May Edward Harrison - Daydreaming
I’ve done it – more than once. I’m sure you’ve done it too. In fact I wish I could do it more often. That’s right, it’s staring out the window on a summers day and daydreaming. In fact daydreaming any time.
Well now, thanks to a Wall Street Journal article by Robert Lee Hotz this activity has been legitimised (in my mind anyway).
The Article entitled “A Wandering Mind Heads Straight Toward Insight” uses examples from Achimedes, Newton and others; and looks for explanation in modern brain research.
…we owe the concept of alternating electrical current, the discovery of penicillin, and on a less lofty note, the invention of Post-its, ice-cream cones, and Velcro.
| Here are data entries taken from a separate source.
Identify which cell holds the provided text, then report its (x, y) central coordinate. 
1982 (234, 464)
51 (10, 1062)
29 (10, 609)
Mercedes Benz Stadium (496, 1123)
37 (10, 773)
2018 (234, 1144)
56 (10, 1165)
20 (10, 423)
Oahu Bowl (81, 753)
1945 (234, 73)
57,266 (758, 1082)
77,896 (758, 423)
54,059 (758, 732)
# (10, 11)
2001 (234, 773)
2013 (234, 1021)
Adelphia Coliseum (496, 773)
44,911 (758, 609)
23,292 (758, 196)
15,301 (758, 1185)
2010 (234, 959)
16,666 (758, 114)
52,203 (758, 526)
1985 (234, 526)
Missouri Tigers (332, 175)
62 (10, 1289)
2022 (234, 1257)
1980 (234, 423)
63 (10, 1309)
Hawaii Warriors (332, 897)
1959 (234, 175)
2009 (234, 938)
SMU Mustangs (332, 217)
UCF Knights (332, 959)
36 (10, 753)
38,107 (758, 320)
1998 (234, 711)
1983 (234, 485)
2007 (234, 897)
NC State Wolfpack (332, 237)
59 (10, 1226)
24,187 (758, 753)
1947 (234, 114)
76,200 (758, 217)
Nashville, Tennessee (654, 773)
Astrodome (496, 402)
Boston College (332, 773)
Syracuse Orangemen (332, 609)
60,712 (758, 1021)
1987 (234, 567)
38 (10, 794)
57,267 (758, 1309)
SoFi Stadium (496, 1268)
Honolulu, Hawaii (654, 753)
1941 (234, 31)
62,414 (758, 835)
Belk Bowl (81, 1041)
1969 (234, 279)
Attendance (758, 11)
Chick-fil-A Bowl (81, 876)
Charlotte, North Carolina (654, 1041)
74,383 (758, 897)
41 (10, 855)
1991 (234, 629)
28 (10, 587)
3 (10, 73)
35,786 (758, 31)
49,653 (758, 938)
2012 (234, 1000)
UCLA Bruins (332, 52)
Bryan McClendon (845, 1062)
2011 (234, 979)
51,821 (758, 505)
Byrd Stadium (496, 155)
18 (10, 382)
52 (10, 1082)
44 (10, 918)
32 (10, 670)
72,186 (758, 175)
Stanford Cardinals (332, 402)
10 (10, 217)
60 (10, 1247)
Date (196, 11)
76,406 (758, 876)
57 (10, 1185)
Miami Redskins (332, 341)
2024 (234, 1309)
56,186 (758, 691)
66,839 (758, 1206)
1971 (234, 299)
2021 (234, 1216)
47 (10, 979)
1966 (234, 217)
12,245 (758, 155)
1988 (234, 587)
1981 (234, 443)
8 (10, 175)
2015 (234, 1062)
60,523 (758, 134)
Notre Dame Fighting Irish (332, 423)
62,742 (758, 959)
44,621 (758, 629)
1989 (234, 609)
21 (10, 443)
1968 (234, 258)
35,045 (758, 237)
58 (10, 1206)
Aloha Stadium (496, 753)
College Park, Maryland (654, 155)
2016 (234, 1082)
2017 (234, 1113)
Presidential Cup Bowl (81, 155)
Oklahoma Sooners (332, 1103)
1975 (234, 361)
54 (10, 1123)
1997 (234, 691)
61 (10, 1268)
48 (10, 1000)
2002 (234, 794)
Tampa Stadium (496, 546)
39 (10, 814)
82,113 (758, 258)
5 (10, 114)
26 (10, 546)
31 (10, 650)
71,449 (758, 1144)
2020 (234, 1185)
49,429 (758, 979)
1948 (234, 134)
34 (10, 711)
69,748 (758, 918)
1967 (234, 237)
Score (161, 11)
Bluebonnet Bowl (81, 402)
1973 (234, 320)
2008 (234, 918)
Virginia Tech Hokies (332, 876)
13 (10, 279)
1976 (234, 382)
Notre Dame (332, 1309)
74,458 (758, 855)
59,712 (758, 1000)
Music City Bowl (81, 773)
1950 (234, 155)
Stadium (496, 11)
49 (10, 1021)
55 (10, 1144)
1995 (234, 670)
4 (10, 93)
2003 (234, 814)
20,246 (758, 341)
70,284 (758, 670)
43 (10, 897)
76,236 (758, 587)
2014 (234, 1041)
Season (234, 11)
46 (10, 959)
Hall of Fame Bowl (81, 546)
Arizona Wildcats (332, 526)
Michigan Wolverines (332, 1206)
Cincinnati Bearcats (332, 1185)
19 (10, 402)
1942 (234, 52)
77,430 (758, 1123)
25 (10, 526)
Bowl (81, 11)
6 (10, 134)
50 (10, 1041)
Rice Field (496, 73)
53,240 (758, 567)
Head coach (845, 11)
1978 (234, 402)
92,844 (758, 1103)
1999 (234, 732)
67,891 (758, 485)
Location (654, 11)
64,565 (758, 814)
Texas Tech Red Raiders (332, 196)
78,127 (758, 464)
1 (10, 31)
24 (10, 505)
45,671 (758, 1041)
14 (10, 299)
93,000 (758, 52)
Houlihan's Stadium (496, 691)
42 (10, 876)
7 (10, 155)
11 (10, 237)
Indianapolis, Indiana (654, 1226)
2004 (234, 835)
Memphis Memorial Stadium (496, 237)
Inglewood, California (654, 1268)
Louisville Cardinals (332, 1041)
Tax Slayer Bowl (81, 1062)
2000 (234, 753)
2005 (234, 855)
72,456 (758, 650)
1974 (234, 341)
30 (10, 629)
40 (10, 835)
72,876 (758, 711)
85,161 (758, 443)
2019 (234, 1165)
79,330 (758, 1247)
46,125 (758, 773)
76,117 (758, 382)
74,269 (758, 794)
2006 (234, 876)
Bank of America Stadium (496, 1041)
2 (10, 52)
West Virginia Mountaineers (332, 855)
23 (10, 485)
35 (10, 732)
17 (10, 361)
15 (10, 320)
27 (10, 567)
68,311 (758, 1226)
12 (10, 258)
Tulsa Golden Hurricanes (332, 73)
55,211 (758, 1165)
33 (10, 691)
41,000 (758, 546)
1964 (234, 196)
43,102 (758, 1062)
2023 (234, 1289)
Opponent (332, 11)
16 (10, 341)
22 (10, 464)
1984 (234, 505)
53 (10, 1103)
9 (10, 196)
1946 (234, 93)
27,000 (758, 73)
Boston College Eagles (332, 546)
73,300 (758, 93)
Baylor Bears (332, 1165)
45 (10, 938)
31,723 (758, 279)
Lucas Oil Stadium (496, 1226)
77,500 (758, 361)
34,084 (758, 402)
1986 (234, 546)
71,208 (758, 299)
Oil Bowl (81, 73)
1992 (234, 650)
The burst of mental clarity can be so powerful that, as legend would have it, Archimedes jumped out of his tub and ran naked through the streets…
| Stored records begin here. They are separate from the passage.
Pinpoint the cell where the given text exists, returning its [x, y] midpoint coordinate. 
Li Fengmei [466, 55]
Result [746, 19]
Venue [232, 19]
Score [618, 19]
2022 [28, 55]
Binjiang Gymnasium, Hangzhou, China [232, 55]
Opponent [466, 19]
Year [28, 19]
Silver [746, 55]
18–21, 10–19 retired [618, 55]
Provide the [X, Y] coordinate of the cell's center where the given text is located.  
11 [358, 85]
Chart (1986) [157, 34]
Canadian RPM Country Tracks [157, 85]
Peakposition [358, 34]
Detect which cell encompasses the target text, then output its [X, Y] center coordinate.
So if you’re in the habit of letting you mind drift be reassured that your brain could actually be working better without you trying to control the outcome.
By most measures, we spend about a third of our time daydreaming, yet our brain is unusually active during these seemingly idle moments. Left to its own devices, our brain activates several areas associated with complex problem solving, which researchers had previously assumed were dormant during daydreams. Moreover, it appears to be the only time these areas work in unison.